Exercise objective: With pictures omitted, the line containing "Task: Select the Active Callsigns metric card" and all later lines of the records below are to be restated word for word.

Task material:
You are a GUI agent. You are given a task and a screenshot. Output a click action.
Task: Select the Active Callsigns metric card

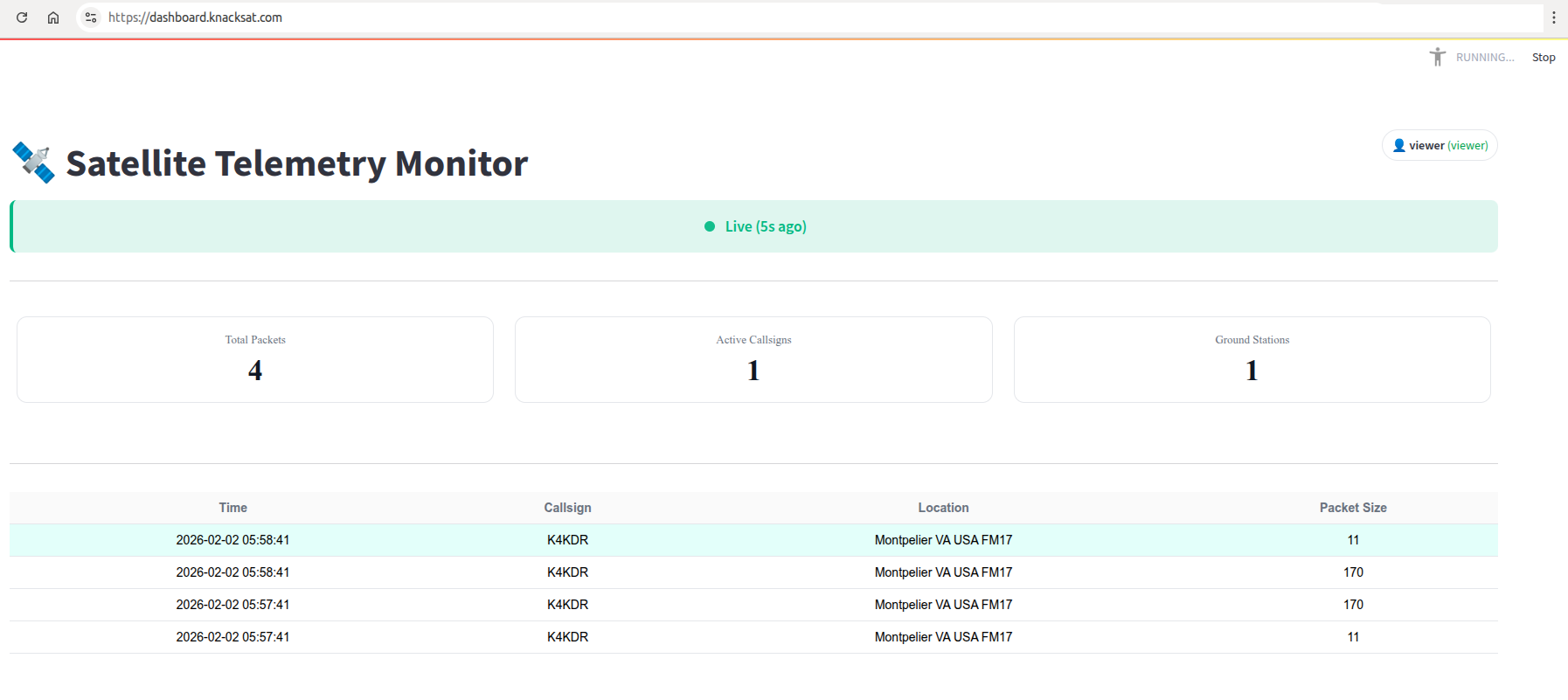pyautogui.click(x=753, y=359)
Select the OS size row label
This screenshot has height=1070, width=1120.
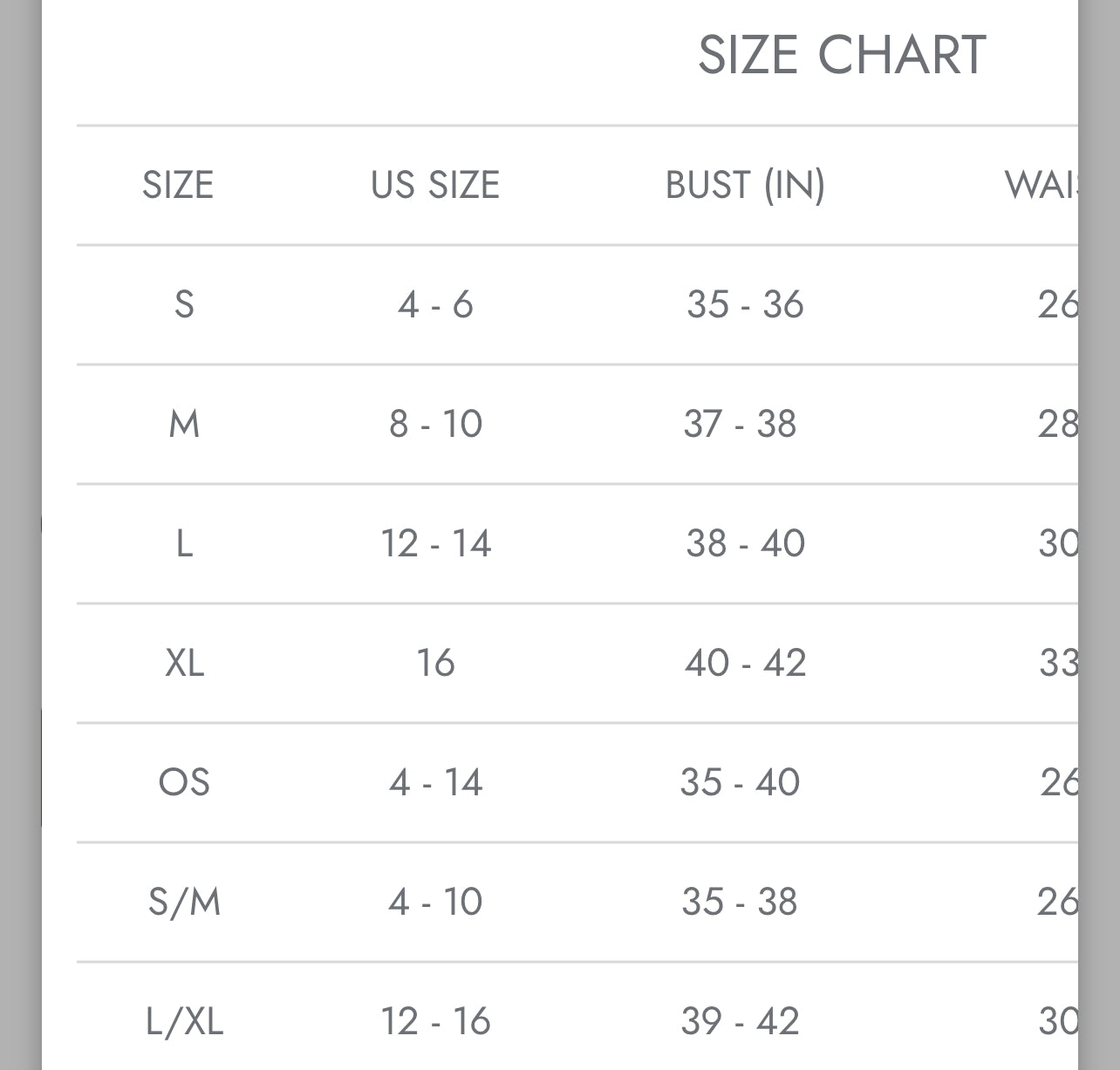point(184,782)
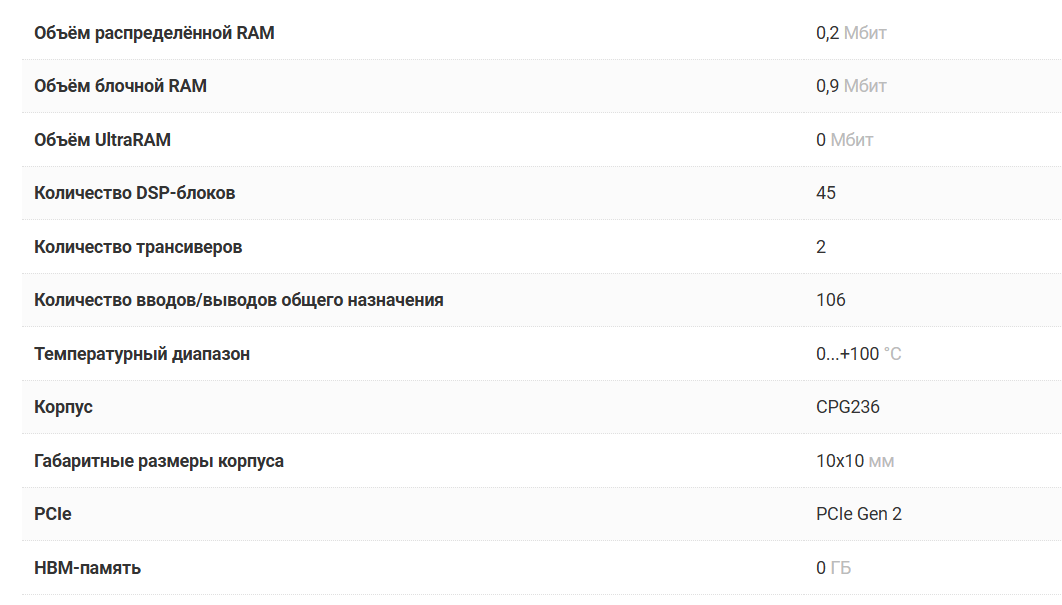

Exercise answer:
Task: Select the Active Callsigns metric card

pyautogui.click(x=753, y=359)
Select the OS size row label
This screenshot has height=1070, width=1120.
point(184,782)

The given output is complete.